Steven Cummer, a professor of electrical and computer engineering at Duke University and his lab has just revealed a three-dimensional pyramid-shaped device that can cloak an object from acoustic detection. The cloak has been described in a new paper published in Nature Materials.
When sound waves hit an object, they bounce off and return to the point of origin. The time it takes the sound to be emitted and then bounce back can provide information about the object’s distance. Active acoustic location is used in the animal kingdom as echolocation and those same principles have been used to develop sonar for human use. (This is in contrast to passive acoustic location, which detects sound waves created by something else in order to determine the object's location.)
The cloak is known as a metamaterial, as it combines natural materials (air) with manmade materials (plastic) to create unnatural results. Therein lies the beauty of the device: there are no computer chips or electronic sensors, it is just plastic and air. This will surely help keep costs down when it comes to manufacturing more of the cloaks later.
Though the construction of the cloak looks fairly simple, countless calculations and measurements went into its meticulous construction. The plastic sheeting and holes are all very strategically arranged. When sound waves hit the device, they are very carefully guided through the cloak and do not hit the object that is being concealed. From the perspective of the acoustic location device, there is nothing but flat surface as the object and the pyramid appear invisible. The shape of the cloak allows for sound to pass through equally, no matter where the sound originated.
The device was put to the test by attempting to cloak a small sphere. An acoustic locator “pinged” the cloak from several directions and the team mapped the trajectory of the sound waves. Aside from very minor distortions, it essentially appeared as though there was nothing but a flat table there.

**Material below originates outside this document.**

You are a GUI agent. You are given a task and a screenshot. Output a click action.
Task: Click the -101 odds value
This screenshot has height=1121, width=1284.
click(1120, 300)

Currently, the cloak has only been tested in the air, though they predict it would work similarly under water. This could have large implications for Naval applications, as they might be able to hide objects from sonar signals. Even outside of the military, there is practical use for Cummer’s design. A building’s structural needs do not always align with the acoustic needs of a theater or auditorium, as load-bearing beams can bounce sound around in an undesirable way. By cloaking the beam, the sound could be re-routed and the acoustics of the room would not need be compromised.